Ren Ke, Wan Hongping, Kaper Hans J, Sharma Prashant K
University of Groningen and University Medical Center Groningen, Department of Biomedical Engineering, Antonius Deusinglaan 1, 9713 AV Groningen, the Netherlands.
University of Groningen and University Medical Center Groningen, Department of Biomedical Engineering, Antonius Deusinglaan 1, 9713 AV Groningen, the Netherlands; College of Veterinary Medicine, Sichuan Agricultural University, Department of Animal and Plant Quarantine, Chengdu 611130, China.
J Colloid Interface Sci. 2022 Aug;619:207-218. doi: 10.1016/j.jcis.2022.03.119. Epub 2022 Mar 28.

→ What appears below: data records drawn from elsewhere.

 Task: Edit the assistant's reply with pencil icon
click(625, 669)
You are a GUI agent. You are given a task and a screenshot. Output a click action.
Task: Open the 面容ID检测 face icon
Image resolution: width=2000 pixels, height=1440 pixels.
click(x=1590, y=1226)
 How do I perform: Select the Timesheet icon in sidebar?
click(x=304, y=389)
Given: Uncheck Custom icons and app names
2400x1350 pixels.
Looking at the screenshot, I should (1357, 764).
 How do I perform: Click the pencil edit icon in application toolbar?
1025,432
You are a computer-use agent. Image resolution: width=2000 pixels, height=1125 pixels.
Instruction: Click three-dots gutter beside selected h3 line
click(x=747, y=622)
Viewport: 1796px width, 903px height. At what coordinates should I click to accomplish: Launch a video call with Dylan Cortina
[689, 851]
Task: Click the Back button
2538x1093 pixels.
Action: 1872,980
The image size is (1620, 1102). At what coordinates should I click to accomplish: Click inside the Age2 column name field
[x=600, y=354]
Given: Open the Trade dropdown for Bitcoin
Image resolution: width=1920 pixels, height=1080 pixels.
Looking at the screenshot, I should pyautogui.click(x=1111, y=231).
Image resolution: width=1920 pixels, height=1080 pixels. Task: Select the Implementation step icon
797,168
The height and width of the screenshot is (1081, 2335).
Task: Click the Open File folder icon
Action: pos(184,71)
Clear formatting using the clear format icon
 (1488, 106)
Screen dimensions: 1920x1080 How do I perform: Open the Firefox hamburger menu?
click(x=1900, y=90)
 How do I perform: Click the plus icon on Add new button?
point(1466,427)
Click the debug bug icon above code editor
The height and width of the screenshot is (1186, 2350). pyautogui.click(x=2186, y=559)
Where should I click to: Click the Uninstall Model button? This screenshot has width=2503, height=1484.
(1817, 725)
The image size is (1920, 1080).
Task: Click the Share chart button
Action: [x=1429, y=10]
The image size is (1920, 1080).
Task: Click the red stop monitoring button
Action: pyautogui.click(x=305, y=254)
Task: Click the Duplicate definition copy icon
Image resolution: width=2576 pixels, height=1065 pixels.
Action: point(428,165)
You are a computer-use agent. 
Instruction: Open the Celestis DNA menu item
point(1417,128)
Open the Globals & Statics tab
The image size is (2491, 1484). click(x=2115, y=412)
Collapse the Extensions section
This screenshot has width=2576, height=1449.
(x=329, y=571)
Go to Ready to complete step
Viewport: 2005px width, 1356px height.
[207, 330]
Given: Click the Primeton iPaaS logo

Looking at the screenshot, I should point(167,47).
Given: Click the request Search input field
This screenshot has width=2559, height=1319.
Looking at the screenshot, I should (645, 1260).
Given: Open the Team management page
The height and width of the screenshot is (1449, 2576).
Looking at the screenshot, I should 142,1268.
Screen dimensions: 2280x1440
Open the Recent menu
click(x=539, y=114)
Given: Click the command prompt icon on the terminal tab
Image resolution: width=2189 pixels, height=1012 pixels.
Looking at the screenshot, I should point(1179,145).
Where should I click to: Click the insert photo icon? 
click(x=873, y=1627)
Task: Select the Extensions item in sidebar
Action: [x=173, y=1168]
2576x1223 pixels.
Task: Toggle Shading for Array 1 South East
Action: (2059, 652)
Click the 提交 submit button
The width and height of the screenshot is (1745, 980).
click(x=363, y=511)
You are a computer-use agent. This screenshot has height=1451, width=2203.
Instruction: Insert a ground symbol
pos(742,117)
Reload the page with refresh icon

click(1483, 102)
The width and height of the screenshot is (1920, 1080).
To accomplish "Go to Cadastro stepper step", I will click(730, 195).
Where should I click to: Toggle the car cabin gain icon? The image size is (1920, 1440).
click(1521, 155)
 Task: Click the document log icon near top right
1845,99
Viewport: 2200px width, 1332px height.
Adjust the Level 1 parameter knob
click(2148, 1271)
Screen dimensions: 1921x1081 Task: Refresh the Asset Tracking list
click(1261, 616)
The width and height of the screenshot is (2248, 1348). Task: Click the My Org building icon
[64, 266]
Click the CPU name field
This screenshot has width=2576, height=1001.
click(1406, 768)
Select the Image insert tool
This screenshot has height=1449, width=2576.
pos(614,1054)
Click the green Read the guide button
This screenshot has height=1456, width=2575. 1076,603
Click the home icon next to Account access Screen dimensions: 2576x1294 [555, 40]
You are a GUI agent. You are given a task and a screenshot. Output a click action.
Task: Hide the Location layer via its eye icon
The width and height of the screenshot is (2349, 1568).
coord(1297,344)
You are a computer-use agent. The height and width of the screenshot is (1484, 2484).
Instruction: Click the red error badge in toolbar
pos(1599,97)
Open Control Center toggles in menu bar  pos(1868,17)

Due to its high molecular weight and viscosity, hyaluronic acid (HA) is widely used for viscosupplementation to provide joint pain relief in osteoarthritis. However, this benefit is temporary due to poor adhesion of HA on articular surfaces. In this study, we therefore conjugated HA with dopamine to form HADN, which made the HA adhesive while retaining its viscosity enhancement capacity. We hypothesized that HADN could enhance cartilage lubrication through adsorption onto the exposed collagen type II network and repair the lamina splendens. HADN was synthesized by carbodiimide chemistry between hyaluronic acid and dopamine. Analysis of Magnetic Resonance (NMR) and Ultraviolet spectrophotometry (Uv-vis) showed that HADN was successfully synthesized. Adsorption of HADN on collagen was demonstrated using Quartz crystal microbalance with dissipation (QCM-D). Ex vivo tribological tests including measurement of coefficient of friction (COF), dynamic creep, in stance (40 N) and swing (4 N) phases of gait cycle indicated adequate protection of cartilage by HADN with higher lubrication compared to HA alone. HADN solution at the cartilage-glass sliding interface not only retains the same viscosity as HA and provides fluid film lubrication, but also ensures better boundary lubrication through adsorption. To confirm the cartilage surface protection of HADN, we visualized cartilage wear using optical coherence tomography (OCT) and atomic force microscopy (AFM).
由于其高分子量和粘度,透明质酸(HA)被广泛用于粘弹性补充,以缓解骨关节炎中的关节疼痛。然而,由于HA在关节表面的附着力较差,这种益处是暂时的。因此,在本研究中,我们将HA与多巴胺共轭形成HADN,使其具有粘性,同时保留其增粘能力。我们假设HADN可以通过吸附到暴露的II型胶原网络上增强软骨润滑,并修复光泽层。通过透明质酸和多巴胺之间的碳二亚胺化学合成了HADN。磁共振(NMR)分析和紫外分光光度法(Uv-vis)表明HADN已成功合成。使用带耗散的石英晶体微天平(QCM-D)证明了HADN对胶原蛋白的吸附。包括摩擦系数(COF)测量、动态蠕变、步态周期的站立(40 N)和摆动(4 N)阶段在内的体外摩擦学测试表明,与单独的HA相比,HADN对软骨有足够的保护作用,润滑效果更好。软骨-玻璃滑动界面处的HADN溶液不仅保持了与HA相同的粘度并提供液膜润滑,还通过吸附确保了更好的边界润滑。为了证实HADN对软骨表面的保护作用,我们使用光学相干断层扫描(OCT)和原子力显微镜(AFM)观察了软骨磨损情况。